_Selected extract_.
[Start of Attachment]
Diagnosing Male-Factor Infertility
Men are known to struggle with infertility at equal rates as women. Therefore, a detailed examination of both parties is necessary for couples trying to get pregnant. For men, a semen analysis is often the first step in diagnosing male-factor infertility. Understanding the results of a semen analysis can provide valuable insights into why conception has not yet occurred. Generally, the results of a semen analysis will reveal at least 1 of the following 4 reasons for male-factor infertility.
1. Not enough sperm
Oligospermia, or low sperm count, is a common condition that can significantly impact male fertility. Low sperm count is defined as having less than 15 million sperm per 1mL of ejaculate. Azoospermia is the absence of any sperm in the sample. Poor sperm count can arise due to various factors, including genetic abnormalities, hormones, medical conditions, lifestyle choices, and environmental factors. Sperm quantity plays a crucial role in achieving successful fertilization. When the sperm count is below the normal range, the chances of healthy sperm reaching and fertilizing an egg are reduced.
2. Can your sperm move?
Poor sperm motility, or asthenospermia, is a condition that affects the movement and swimming ability of the sperm. Sperm motility plays a crucial role in fertility. Effective movement allows the sperm to navigate the female reproductive tract and reach the egg for fertilization. When sperm have poor motility or move in an abnormal pattern, the chances of pregnancy are reduced. A diagnosis of low motility is made when at least 40% of the sperm in the sample are affected.
3. Abnormal morphology
Teratospermia, or abnormal sperm morphology, is when many sperm have irregular shapes and structures. Sperm morphology is an essential aspect of male fertility. The shape of the sperm directly impacts the ability to fertilize an egg successfully. In a standard semen analysis, sperm are evaluated for morphology, among other parameters. These parameters assess sperm health and fertility potential. Sperm with abnormal morphology may have irregular head shapes, tail abnormalities, or other structural defects. These abnormalities can hinder the sperm's ability to swim efficiently, navigate the female reproductive tract, and ultimately penetrate the egg for fertilization.
4. Ejaculatory disorders
For some men, the sperm is healthy, but the ability to ejaculate prohibits pregnancy. Ejaculatory disorders have various underlying causes and can significantly impact a man's fertility. When ejaculation is impaired, sperm cannot reach the woman's reproductive tract, hindering the chances of conception. There are different types of ejaculatory disorders, including premature ejaculation, delayed ejaculation, retrograde ejaculation, and anejaculation. These conditions either prevent, reduce, or delay the release of seminal fluid during intercourse. With a semen analysis, this concern can be detected by looking at the total ejaculate volume or if a man reports an inability to produce a sample.
[End of Attachment]
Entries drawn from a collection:
[Start of Attachment]
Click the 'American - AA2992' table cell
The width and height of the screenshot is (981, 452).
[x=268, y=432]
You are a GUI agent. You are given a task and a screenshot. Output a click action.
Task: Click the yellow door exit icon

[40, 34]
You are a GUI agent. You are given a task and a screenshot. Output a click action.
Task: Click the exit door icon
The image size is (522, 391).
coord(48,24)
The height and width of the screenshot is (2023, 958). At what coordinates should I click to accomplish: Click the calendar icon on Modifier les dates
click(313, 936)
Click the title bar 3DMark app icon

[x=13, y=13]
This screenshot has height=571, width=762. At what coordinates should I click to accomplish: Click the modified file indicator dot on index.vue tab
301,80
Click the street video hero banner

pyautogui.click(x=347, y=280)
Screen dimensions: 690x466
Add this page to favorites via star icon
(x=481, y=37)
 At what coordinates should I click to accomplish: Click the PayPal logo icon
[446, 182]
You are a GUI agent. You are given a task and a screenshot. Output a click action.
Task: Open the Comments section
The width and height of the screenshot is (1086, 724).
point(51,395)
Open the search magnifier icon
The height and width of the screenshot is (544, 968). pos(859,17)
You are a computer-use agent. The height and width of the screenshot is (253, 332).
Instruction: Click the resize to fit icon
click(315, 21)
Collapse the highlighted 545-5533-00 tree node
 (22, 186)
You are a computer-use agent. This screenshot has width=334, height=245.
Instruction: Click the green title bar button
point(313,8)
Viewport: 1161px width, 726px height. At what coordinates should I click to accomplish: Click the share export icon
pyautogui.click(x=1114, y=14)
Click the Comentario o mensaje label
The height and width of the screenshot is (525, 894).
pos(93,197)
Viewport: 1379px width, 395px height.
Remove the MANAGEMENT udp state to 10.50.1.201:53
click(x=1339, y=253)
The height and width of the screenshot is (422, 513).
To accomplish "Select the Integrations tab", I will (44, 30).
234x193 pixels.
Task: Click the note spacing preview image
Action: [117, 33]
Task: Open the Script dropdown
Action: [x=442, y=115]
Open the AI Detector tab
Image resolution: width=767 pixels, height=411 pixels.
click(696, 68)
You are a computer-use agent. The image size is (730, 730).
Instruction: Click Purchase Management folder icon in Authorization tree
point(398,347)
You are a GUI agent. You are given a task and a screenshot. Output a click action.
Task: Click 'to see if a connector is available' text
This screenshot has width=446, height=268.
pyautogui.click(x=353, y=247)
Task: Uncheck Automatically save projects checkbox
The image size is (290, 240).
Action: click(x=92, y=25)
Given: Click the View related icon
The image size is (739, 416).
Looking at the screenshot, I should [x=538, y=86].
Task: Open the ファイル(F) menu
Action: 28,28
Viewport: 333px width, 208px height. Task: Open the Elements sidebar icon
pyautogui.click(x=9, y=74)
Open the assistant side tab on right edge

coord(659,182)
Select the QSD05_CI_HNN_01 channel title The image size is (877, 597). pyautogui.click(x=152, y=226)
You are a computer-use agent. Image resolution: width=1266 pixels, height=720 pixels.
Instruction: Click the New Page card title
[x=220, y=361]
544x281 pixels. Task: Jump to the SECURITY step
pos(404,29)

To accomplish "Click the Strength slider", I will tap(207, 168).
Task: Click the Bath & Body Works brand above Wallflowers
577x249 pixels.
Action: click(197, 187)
[End of Attachment]
_Your goal_. Copy the male-factor infertility text word for word, from "1. Not enough" up to and including "your sperm move?".

_Answer to this task_.
1. Not enough sperm
Oligospermia, or low sperm count, is a common condition that can significantly impact male fertility. Low sperm count is defined as having less than 15 million sperm per 1mL of ejaculate. Azoospermia is the absence of any sperm in the sample. Poor sperm count can arise due to various factors, including genetic abnormalities, hormones, medical conditions, lifestyle choices, and environmental factors. Sperm quantity plays a crucial role in achieving successful fertilization. When the sperm count is below the normal range, the chances of healthy sperm reaching and fertilizing an egg are reduced.
2. Can your sperm move?